Isabelle Denis est membre d’une congrégation dont le charisme a été relu et confirmé à la lumière des orientations du concile Vatican II, particulièrement en référence à la Déclaration Nostra aetate  concernant les relations entre Juifs et Chrétiens. Selon leurs Constitutions, les religieuses de Notre-Dame de Sion sont consacrées en Eglise à la suite du Christ pour « témoigner par notre vie de la fidélité de Dieu à son amour pour le peuple juif et aux promesses qu’Il a révélées aux patriarches et aux prophètes d’Israël pour toute l’humanité ».
Dans cet entretien à Zenit, elle évoque son dialogue avec les enfants d’une école juive, depuis une décennie. Elle explique aussi le sens de la Journée du judaïsme.
Zenit – Vous avez voulu vous laisser « enseigner » par les enfants d’une école juive. Après avoir mis en contact des élèves (de 9-11 ans) d’une école catholique et des élèves de l’école juive Ganenou par courriers mensuels échangés et rencontres annuelles pendant vingt ans, vous avez eu pendant plus de dix ans des rencontres deux fois par mois avec les élèves de l’école Ganenou, en allant dans leur classe…
Soeur Isabelle Denis – Née juste après la Shoah, et questionnée très jeune par cette tragédie inoubliable, j’ai toujours rêvé qu’un jour des enfants juifs soient fiers et heureux de me dire qui ils sont, et que je puisse leur exprimer ma joie de leur vie juive. J’ai rêvé d’une reconnaissance entre nous dans nos différences au sein d’une source commune : la révélation biblique des Ecritures du Premier Testament. Jésus, enfant juif, en a été nourri ; sans elles, on ne peut pas comprendre sa Bonne Nouvelle du Nouveau Testament.

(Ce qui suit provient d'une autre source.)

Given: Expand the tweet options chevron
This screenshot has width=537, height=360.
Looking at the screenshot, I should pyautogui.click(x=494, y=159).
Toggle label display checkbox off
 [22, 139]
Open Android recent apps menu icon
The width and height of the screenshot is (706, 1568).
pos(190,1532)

Ma profession d’enseignante dans une école catholique me donnait une entrée dans cette école juive : « Ce dialogue avec des élèves… témoigne combien ils peuvent être nos maîtres dans leurs questionnements, et nous donnent de grandir avec eux dans le respect et la joie du dialogue ».
Zenit – Vous avez rassemblé quelques perles, parmi toutes les questions qu’ils vous ont posées, dans un recueil de témoignages : « Si différents, si semblables, surprise d’une rencontre ». Pouvez-vous nous en parler ?

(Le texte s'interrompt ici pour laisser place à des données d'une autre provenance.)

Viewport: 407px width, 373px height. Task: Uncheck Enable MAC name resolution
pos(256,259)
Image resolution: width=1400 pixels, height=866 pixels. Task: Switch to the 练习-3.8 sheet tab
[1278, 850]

Isabelle Denis – Ce recueil, témoignage des questions des élèves et des dessins qu’ils m’ont spontanément offerts, se trouve sur la page d’accueil du site de cette école juive : www.ganenou.fr.
Leur enseignant de judaïsme me laissait un temps à la fin de son cours. Les élèves pouvaient me poser n’importe quelle question sur les chrétiens, c’est-à-dire les questions qui les habitaient réellement. C’était un échange. Les questions mises par écrit et conservées, je proposais des pistes de réflexion, en les laissant ouvertes.

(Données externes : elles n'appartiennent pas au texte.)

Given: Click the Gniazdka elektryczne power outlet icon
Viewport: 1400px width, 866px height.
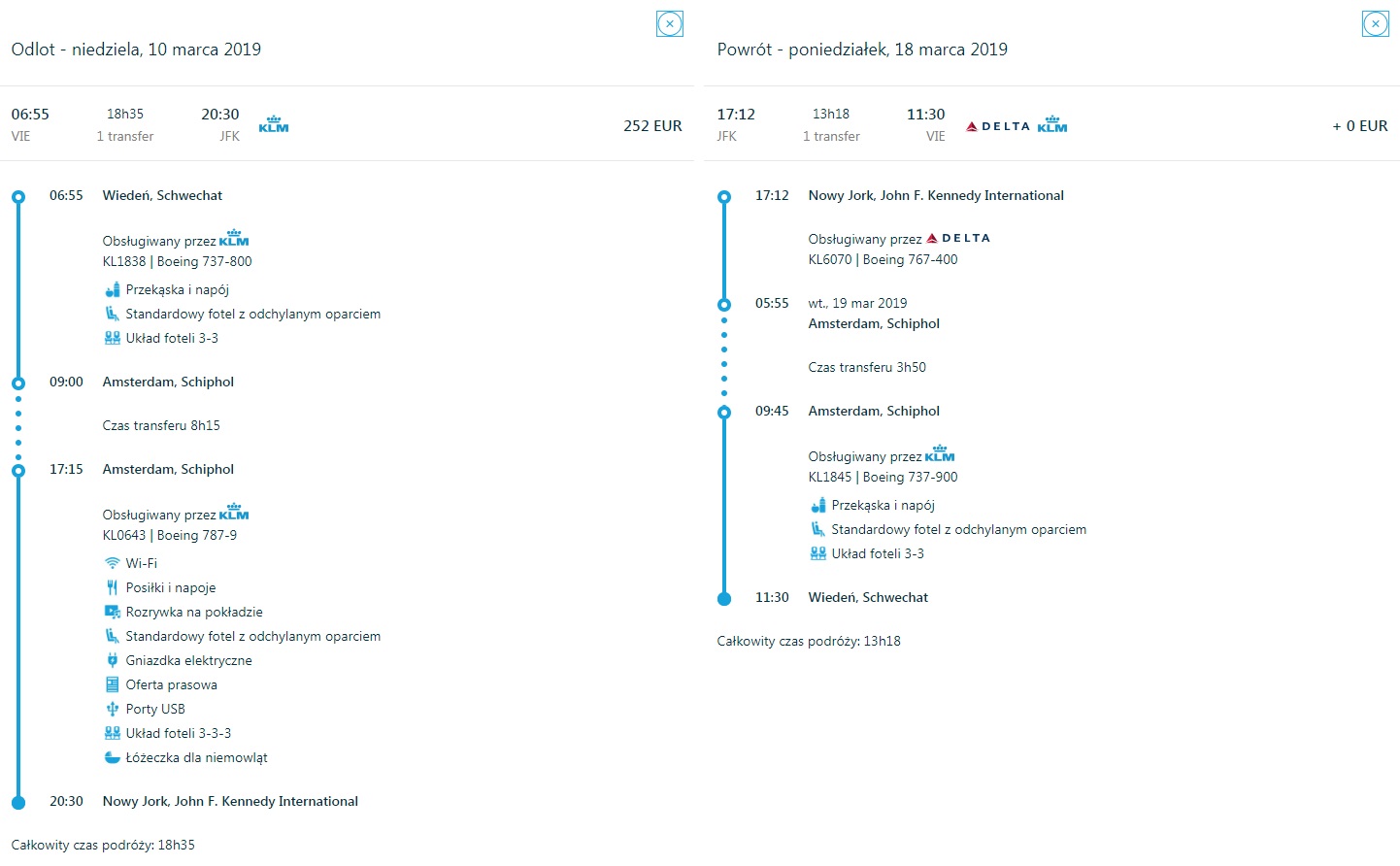Looking at the screenshot, I should [113, 660].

En dix années, il y a eu 1 250 questions environ … Il y aurait eu le triple si on n’avait pas donné comme consigne qu’on ne prenait que 5 à 7 questions à chaque séance ! Elles portaient sur tous les sujets : pourquoi, comme chrétienne, j’étais venue dans une école juive ; « comment la religion chrétienne a été créée puisque Jésus est juif » ; des questions sur Jésus comme fils de Dieu et Dieu ; sur les fêtes chrétiennes enracinées dans les fêtes juives : Pâques, Pentecôte !
Question plus délicate, sur Marie « enceinte de qui ? » … J’avais rappelé que Dieu ayant créé tout à partir de sa Parole, ce n’était pas un problème pour lui qu’un enfant naisse d’une maman juive et d’une manière qui est son secret à elle avec Lui, Dieu. Que chacun de nous pouvait avoir des secrets avec Dieu. Question difficile : « pourquoi les chrétiens ne nous aiment pas » ? Je répondais que l’on ne peut jamais généraliser, et la preuve : j’étais amie de leur école et de leur communauté. J’esquissais quelques jalons historiques de ce qui était arrivé mais qui est contraire à ce à quoi Dieu nous appelle les uns et les autres pour le bien de l’humanité.
L’intérêt de ces élèves était impressionnant. En témoignent les bilans individuels, ou collectifs écrits en fin d’année. « Ce qui m’a plu, c’est que dans mes autres écoles je ne pouvais pas poser de questions à quelqu’un qui n’avait pas la même religion que moi ». « J’ai beaucoup aimé partager ces moments ». « J’ai adoré tes vérités et la façon dont tu nous répondais ».
Ce dialogue avec des élèves de 9-11 ans, avant la crise de l’adolescence, témoigne combien ils peuvent être nos maîtres dans leurs questionnements, et nous donnent de grandir avec eux dans le respect et la joie du dialogue. Se connaître nous donne aussi d’approfondir les uns et les autres nos identités respectives. Je continue encore à aller dans cette école, toujours accueillie de semaine et en semaine, en amie chrétienne.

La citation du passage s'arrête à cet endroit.